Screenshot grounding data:

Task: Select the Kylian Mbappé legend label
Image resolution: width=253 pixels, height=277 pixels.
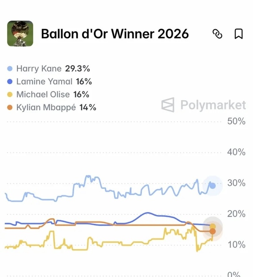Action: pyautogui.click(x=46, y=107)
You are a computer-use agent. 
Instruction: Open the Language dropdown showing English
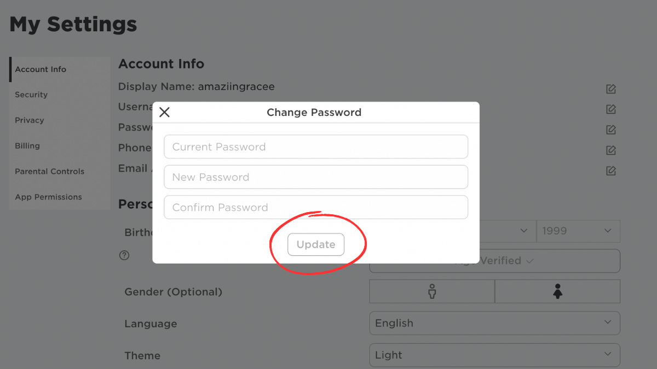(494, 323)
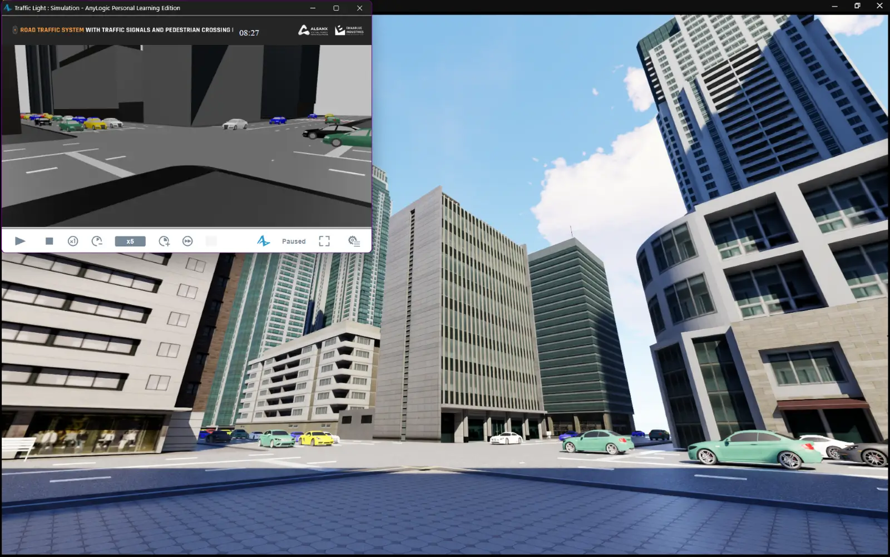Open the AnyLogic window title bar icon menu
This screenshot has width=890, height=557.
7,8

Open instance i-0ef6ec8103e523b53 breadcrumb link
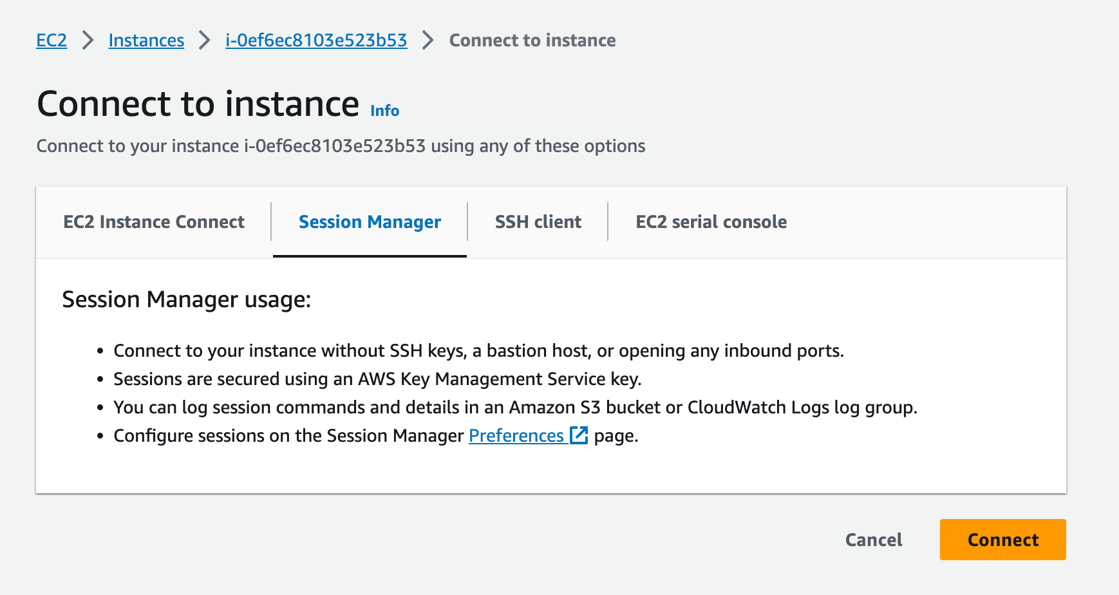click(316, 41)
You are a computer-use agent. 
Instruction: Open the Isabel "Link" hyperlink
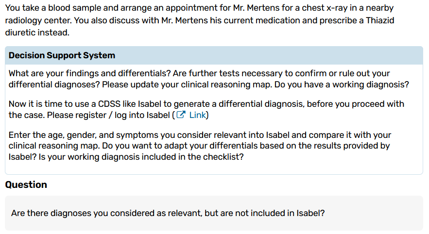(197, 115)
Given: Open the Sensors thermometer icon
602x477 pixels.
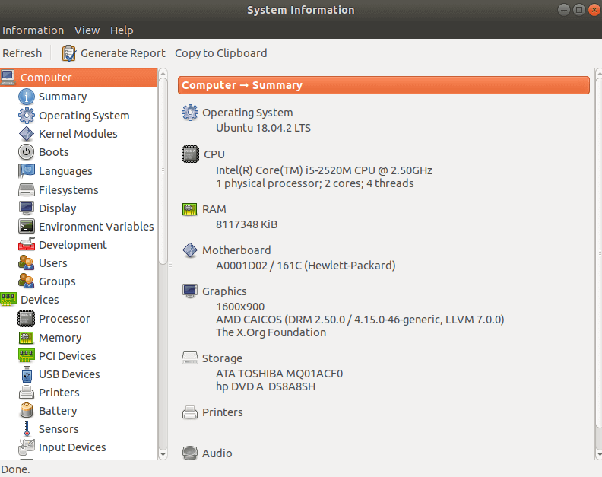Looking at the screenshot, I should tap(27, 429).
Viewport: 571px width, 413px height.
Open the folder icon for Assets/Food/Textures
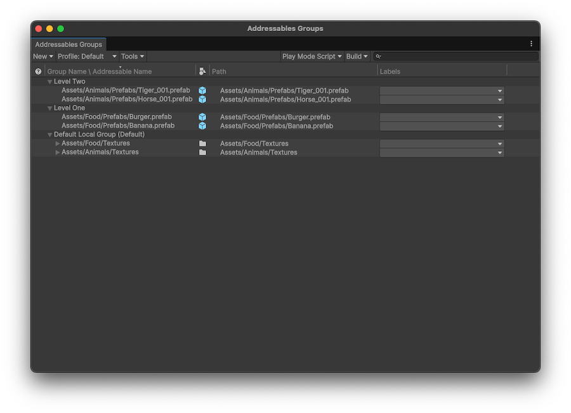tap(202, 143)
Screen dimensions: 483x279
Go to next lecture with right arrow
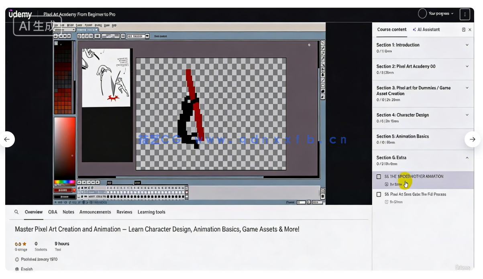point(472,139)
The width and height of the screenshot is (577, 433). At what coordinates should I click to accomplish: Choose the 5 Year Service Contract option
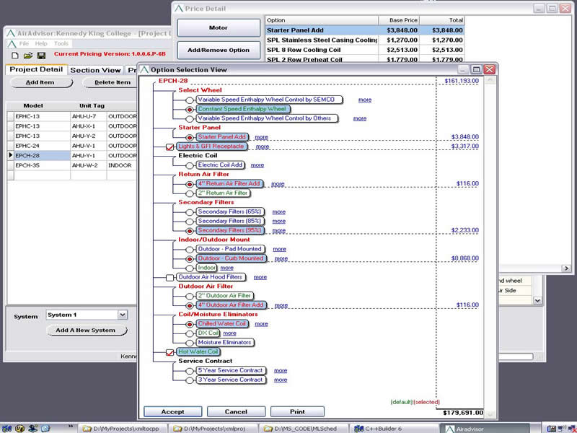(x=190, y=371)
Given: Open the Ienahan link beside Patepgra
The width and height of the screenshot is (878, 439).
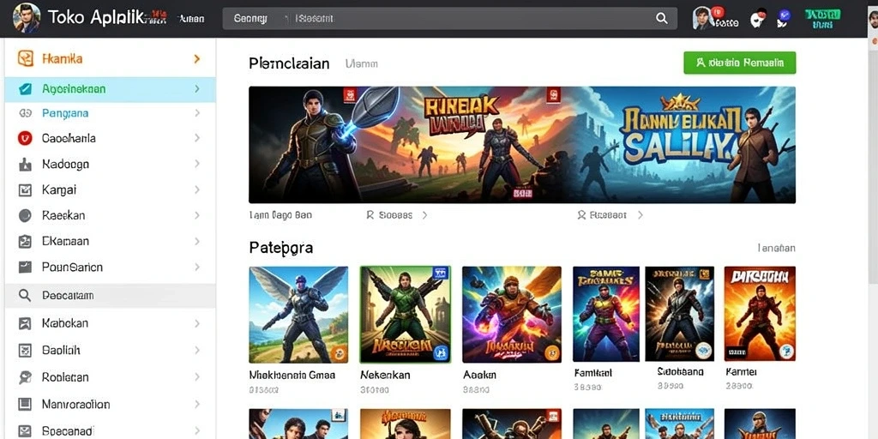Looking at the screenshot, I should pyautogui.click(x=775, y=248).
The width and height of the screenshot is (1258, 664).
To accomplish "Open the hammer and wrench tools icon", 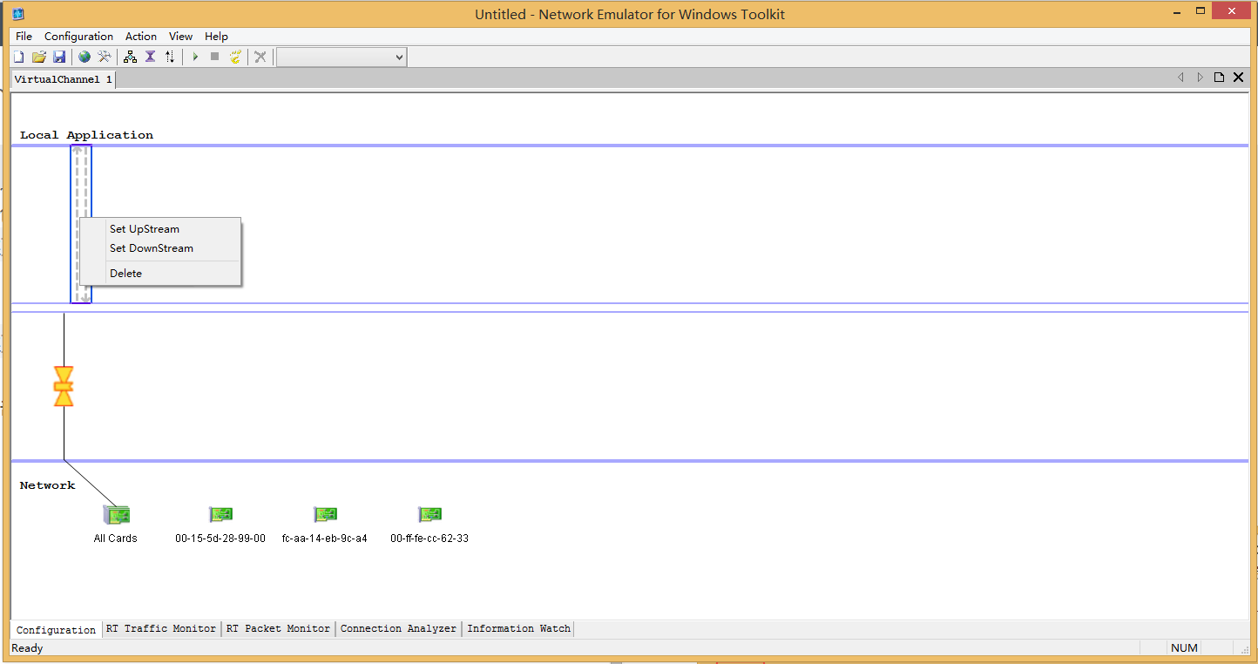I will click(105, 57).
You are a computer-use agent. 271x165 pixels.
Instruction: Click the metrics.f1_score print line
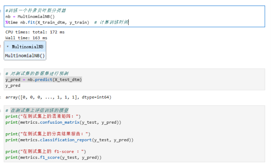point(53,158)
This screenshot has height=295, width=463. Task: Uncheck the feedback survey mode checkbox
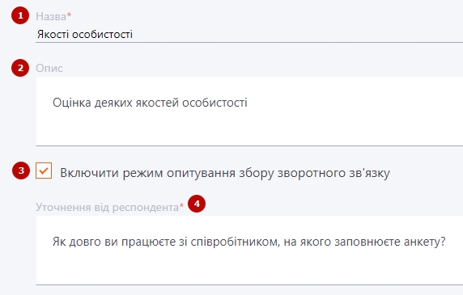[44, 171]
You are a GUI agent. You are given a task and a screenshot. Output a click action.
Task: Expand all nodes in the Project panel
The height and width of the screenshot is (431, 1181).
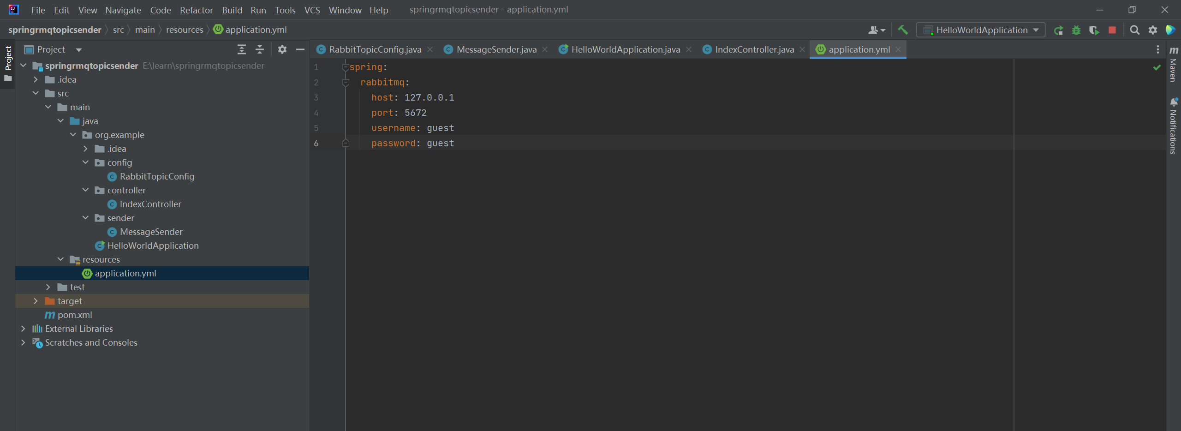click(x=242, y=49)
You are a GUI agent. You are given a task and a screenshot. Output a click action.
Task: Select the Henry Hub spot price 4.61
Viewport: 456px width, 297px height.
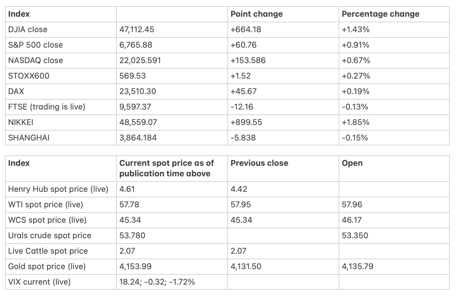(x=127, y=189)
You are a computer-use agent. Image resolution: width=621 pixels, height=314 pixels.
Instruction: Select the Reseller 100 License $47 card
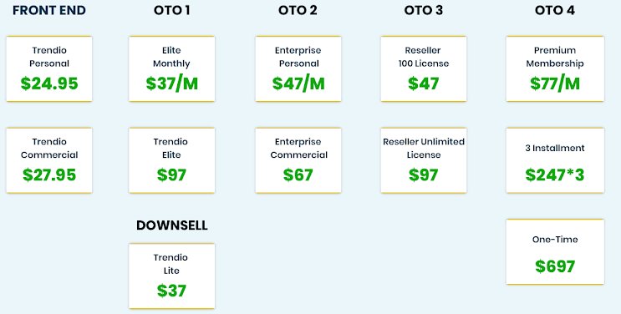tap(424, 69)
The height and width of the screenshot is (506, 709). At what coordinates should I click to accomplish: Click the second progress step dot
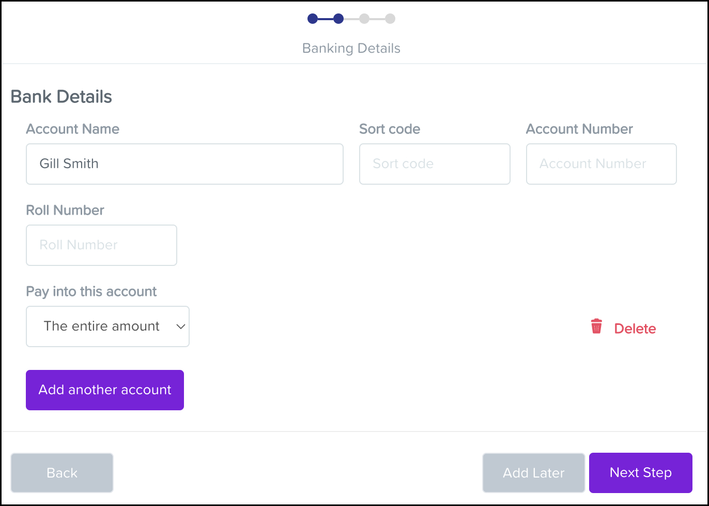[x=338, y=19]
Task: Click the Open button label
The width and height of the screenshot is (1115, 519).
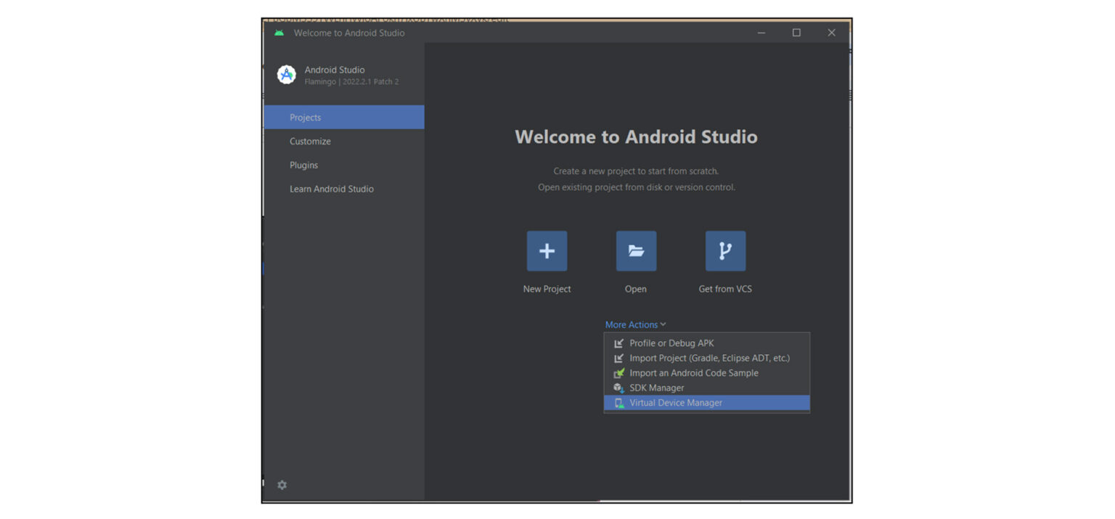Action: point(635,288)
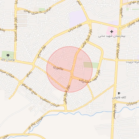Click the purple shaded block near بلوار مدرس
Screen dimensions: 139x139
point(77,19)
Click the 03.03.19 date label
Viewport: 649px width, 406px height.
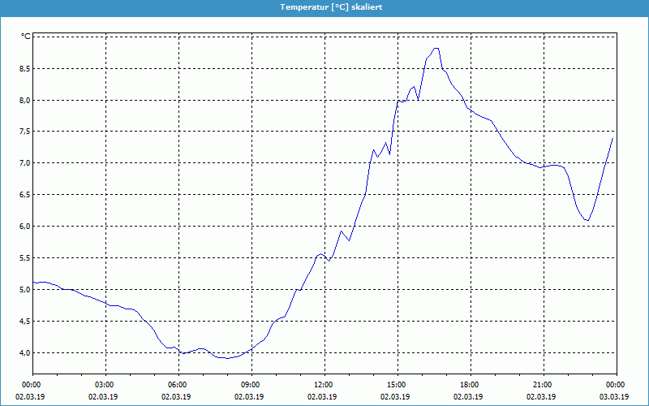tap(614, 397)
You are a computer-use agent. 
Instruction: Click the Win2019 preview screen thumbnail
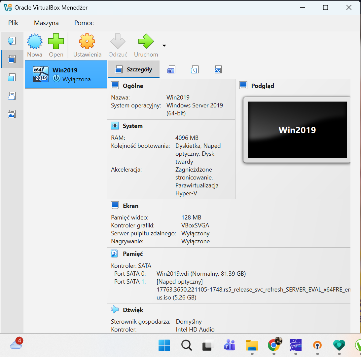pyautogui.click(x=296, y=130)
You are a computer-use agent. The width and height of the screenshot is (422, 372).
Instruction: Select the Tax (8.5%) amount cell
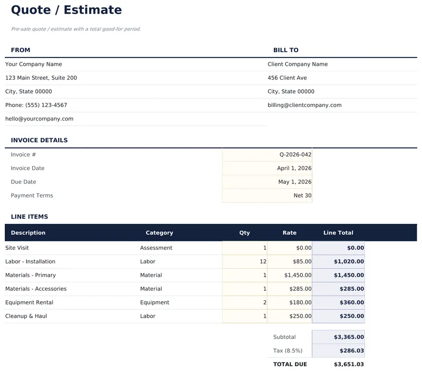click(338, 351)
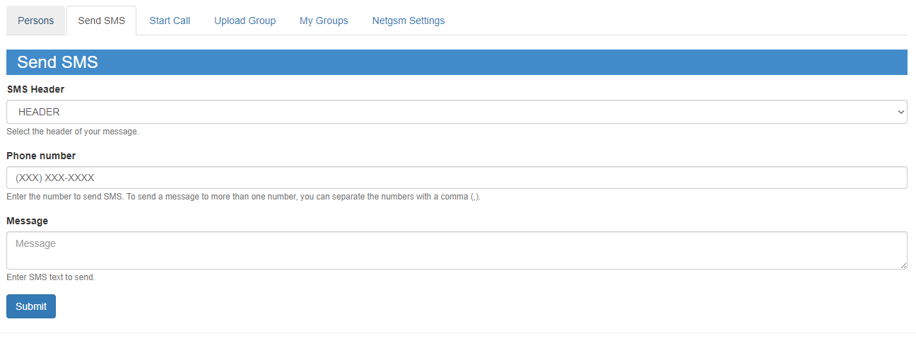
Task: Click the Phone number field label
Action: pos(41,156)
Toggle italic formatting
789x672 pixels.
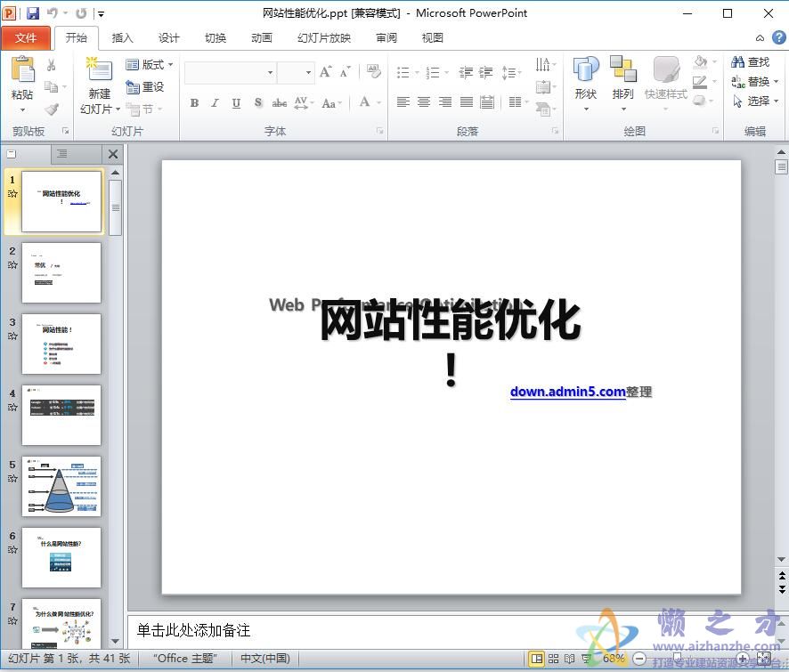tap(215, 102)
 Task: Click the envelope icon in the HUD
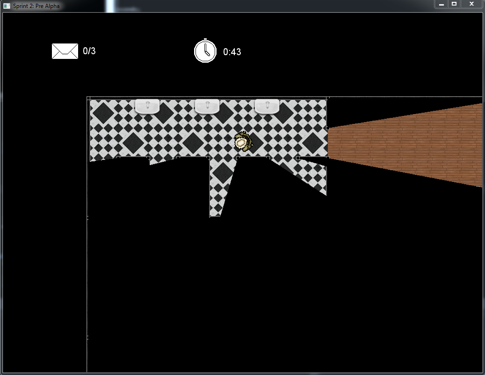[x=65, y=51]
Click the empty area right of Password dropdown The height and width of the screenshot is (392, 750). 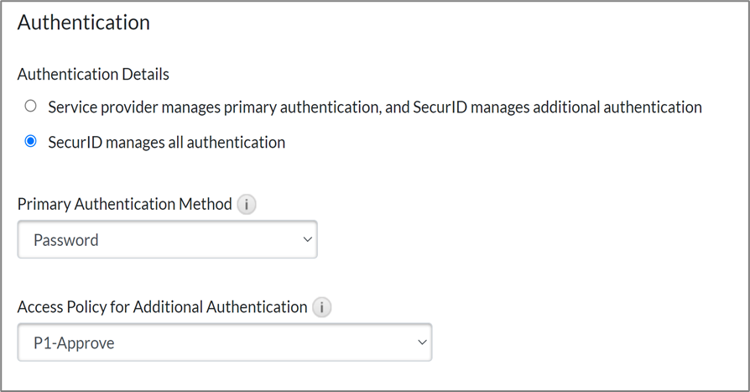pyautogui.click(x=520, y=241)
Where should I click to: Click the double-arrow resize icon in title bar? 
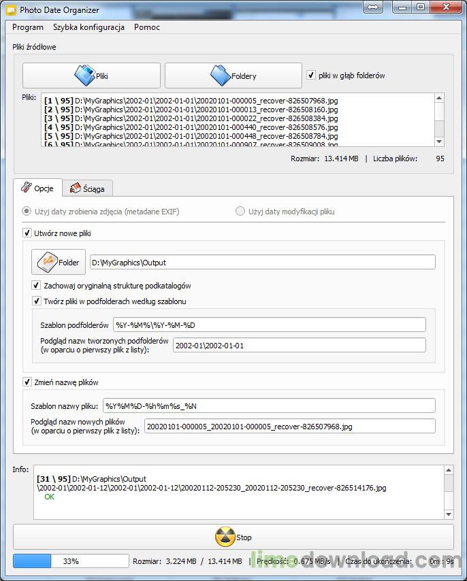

▸ **Description of the task**
Transcribe only this stretch of the data: the line with "The width and height of the screenshot is (1115, 519).", the line with "You are a computer-use agent. The", and every line in between. Leave out the pictures.

▸ **Written answer**
The width and height of the screenshot is (1115, 519).
Action: point(635,288)
Click the purple shaded block near بلوار مدرس
Screen dimensions: 139x139
point(77,19)
Click the 03.03.19 date label
Viewport: 649px width, 406px height.
tap(614, 397)
You are a computer-use agent. 
Instruction: Click the Win2019 preview screen thumbnail
pyautogui.click(x=296, y=130)
You are a computer-use agent. The width and height of the screenshot is (422, 372).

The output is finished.